Subsequent to the proposal of the Craige Wells, Epsilon sent a draft commitment letter ("SRBC Letter") to Chesapeake that sought confirmation that Chesapeake was willing to provide water to Epsilon for the Craige Wells in accordance with permits that Chesapeake held with the Susquehanna River Basin Commission ("SRBC"). (See Plaintiff's Exhibit 27 - SRBC Letter.) Chesapeake informed Epsilon on February 11, 2021 that it would not sign the letter. (Doc. 1, ¶ 98.)

Epsilon brought suit against Chesapeake on March 10, 2021, seeking a declaration that if Chesapeake does not participate in the proposed Craige Wells, Epsilon has the right to drill the wells, Chesapeake is required to allow Epsilon to access and use jointly owned assets, and Chesapeake must cooperate with the operator of the proposed wells in order to facilitate the drilling of the wells. (See Defendant's Exhibit 41 - Epsilon Energy USA, Inc. v. Chesapeake Appalachia, LLC, No. 1:21-CV-00433 (M.D. Pa. filed Mar. 10, 2021) [hereinafter Epsilon II].) The complaint also brought claims for breach of the parties' JOAs and breach of the parties' settlement agreement in Epsilon I, sought a declaration that Chesapeake's proposed Koromlan Well did not comply with the terms of the JOAs, and sought specific performance and injunctive relief. (Epsilon II, Doc. 5.)

Epsilon filed a motion for preliminary injunction in Epsilon II on March 10, 2021. (Doc. 7.) The court conducted a status conference with the parties on March 26, 2021 to discuss a briefing schedule for the preliminary injunction motion and to schedule a hearing on the motion. During that call, the parties discussed the fact that Chesapeake's filing for Chapter 11 bankruptcy was currently being litigated in the United States Bankruptcy Court for the Southern District of Texas ("the Bankruptcy Court") and that Chesapeake had recently filed a motion for emergency relief in the bankruptcy court seeking to enjoin Epsilon from proceeding with a suit against Chesapeake in this district.

Following the March 26, 2021 conference, the court issued a scheduling order that set a briefing scheduled for Epsilon's motion for preliminary injunction, scheduled a preliminary injunction hearing, and set an expedited schedule for letter briefs on the issue of whether Chesapeake should be compelled to sign the SRBC Letter. (Epsilon II, Doc. 25.)

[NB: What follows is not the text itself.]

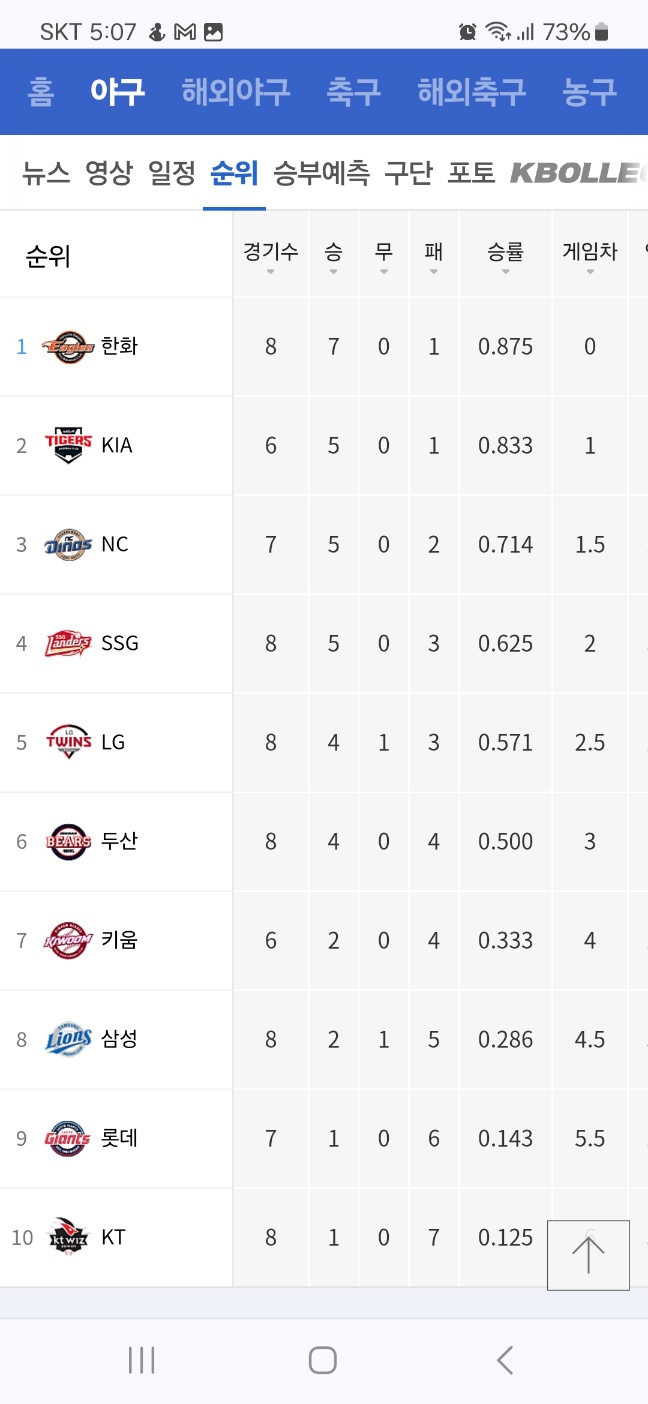Tap the SSG Landers team logo
Image resolution: width=648 pixels, height=1404 pixels.
[68, 643]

The Bankruptcy Court granted Chesapeake's motion for emergency relief on March 30, 2021, ordering Epsilon to dismiss the case in this district without prejudice and specifying that Epsilon could refile the case subject to conditions laid out by the Bankruptcy Court. (See Epsilon II, Doc. 30-1; see also In re Chesapeake Energy Corp., No. 20-33233 (Bankr. S.D. Tex. hearing held Mar. 30, 2021).) Epsilon complied with the Bankruptcy Court's order on April 5, 2021 and filed a notice of voluntary dismissal. (Epsilon II, Docs. 31-32.) This court accepted the notice of voluntary dismissal on April 6, 2021 and formally closed the case. (Epsilon II, Doc. 33.)

PROCEDURAL HISTORY OF THE PRESENT CASE

Epsilon filed the instant case on April 9, 2021, moving for a preliminary injunction and expedited discovery on the same day. (Docs. 4-5, 7.) On April 12, 2021, the court scheduled a status conference for April 19, 2021. (Doc. 13.) Prior to the conference, Epsilon filed a letter brief on the SRBC Letter issue in conformity with the requirements that the court had previously imposed in Epsilon II. (Doc. 15.) The court accordingly set an expedited schedule for an opposition letter brief and reply letter brief on that issue. (Doc. 16.)

On April 16, 2021, Chesapeake moved to dismiss the case for failure to join an indispensable party under Federal Rule of Civil Procedure 12(b)(7). (Doc. 22.) The motion sought dismissal on the grounds that Epsilon had failed to join the other parties to the JOAs, which Chesapeake contended were indispensable parties under Federal Rule of Civil Procedure 19. (Id.)

The court conducted the scheduled status conference on April 19, 2021, after which the court issued an order that (a) set briefing schedules as to the motion to dismiss, the motion for preliminary injunction, and the motion for expedited discovery; (b) scheduled oral argument on the SRBC Letter issue; and (c) scheduled a preliminary injunction hearing for May 11, 2021 and May 12, 2021. (Doc. 26.)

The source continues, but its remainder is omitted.